**Problem set:**
- a) Answer these questions about the forum thread, one line each, marked (i), (ii), (iii):
(i) How old does drmike say the new company should be?
(ii) Which company does MannDude call an up-and-comer?
(iii) Over which periods would benchmark results be compared with previous testings?
- b) Could you rewrite the forum thread starting with "Ideally I'd like" and going on through "times, competence, etc.", putting "latency" in place of "uptime"?

**Selected text:**
--- Begin ---

I will gladly take your mo.....I mean review.


----------



## drmike (Jan 12, 2014)

Maybe balance it out with an established name that is not covered much, a new company < 18 months old and some company offering something totally different.

Important to come up with standardized testing script of sorts and some scheduler for it.  Run, wait, repeat


----------



## fizzyjoe908 (Jan 12, 2014)

I don't want to seem needy, but SRSNode could use something like this.


----------



## MannDude (Jan 12, 2014)

SkylarM said:


> I will gladly take your mo.....I mean review.


Haha. Crissic is an up-and-comer, I can tell. I've heard good things. Have never used the service and unsure if reviews are published here or not (unsure without searching). Certainly will consider it.



drmike said:


> Maybe balance it out with an established name that is not covered much, a new company < 18 months old and some company offering something totally different.
> 
> Important to come up with standardized testing script of sorts and some scheduler for it.  Run, wait, repeat


Absolutely.

Personally, I have services with a handful of providers here. When I see someone contributing positively or doing something different, I want to check them out. Namely those with custom panels I like to sample or anyone here who has expressed having a fair share of knowledge. I don't write reviews, however, because I feel like people would consider my words to be biased. Some of the companies I enjoy are advertisers here, for example, so I can not imagine a positive review coming from me being worth anything to the average reader because of that. =/

Ideally I'd like to have some lesser known companies reviewed, including those offering unique services or out of unique locations, as well as those who have custom panels and whatnot. Unsure how it will all be tested yet, ideally the company wouldn't know who it is signing up to do the review so no special treatment can be made. I suspect things like uptime and general benchmarking metrics would be recorded and logged, benchmarks can probably be ran automatically on a schedule and logged over the course of time so results can be compared to previous testings over the course of 1, 3, and 6 months. Random communication can be started via ticket every so often to test response times, competence, etc.

We'll see.

--- End ---

**Information provided:**
--- Begin ---

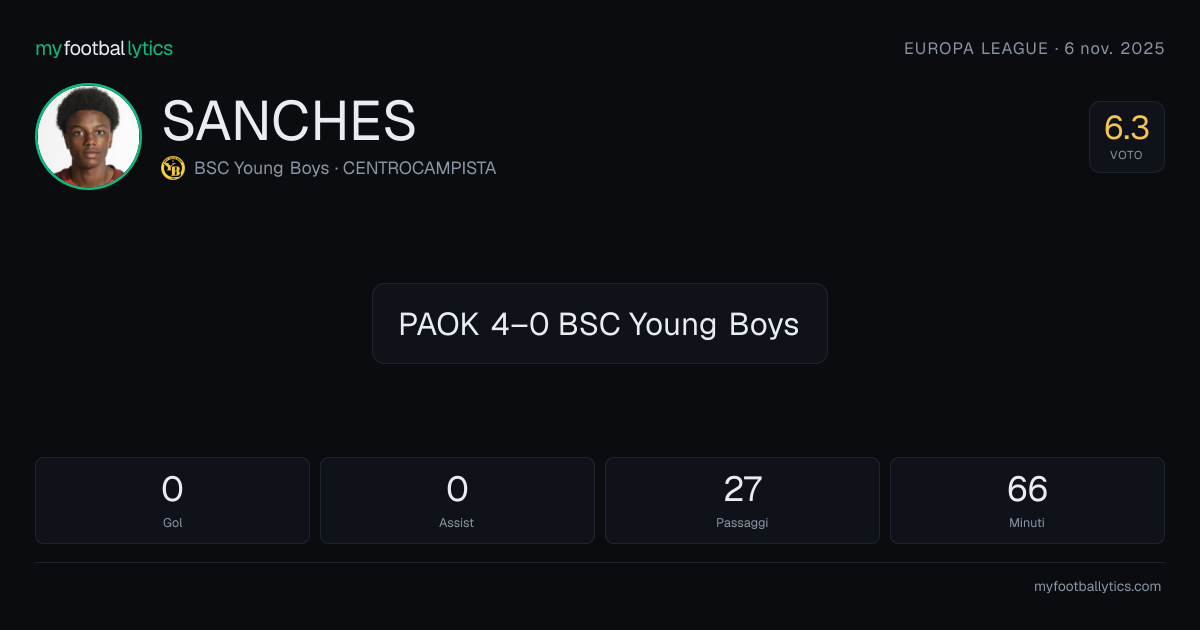Select the CENTROCAMPISTA position label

--- End ---

**Answers to the exercises:**
- a)
(i) Less than 18 months old.
(ii) Crissic.
(iii) 1, 3, and 6 months.

- b)
Ideally I'd like to have some lesser known companies reviewed, including those offering unique services or out of unique locations, as well as those who have custom panels and whatnot. Unsure how it will all be tested yet, ideally the company wouldn't know who it is signing up to do the review so no special treatment can be made. I suspect things like latency and general benchmarking metrics would be recorded and logged, benchmarks can probably be ran automatically on a schedule and logged over the course of time so results can be compared to previous testings over the course of 1, 3, and 6 months. Random communication can be started via ticket every so often to test response times, competence, etc.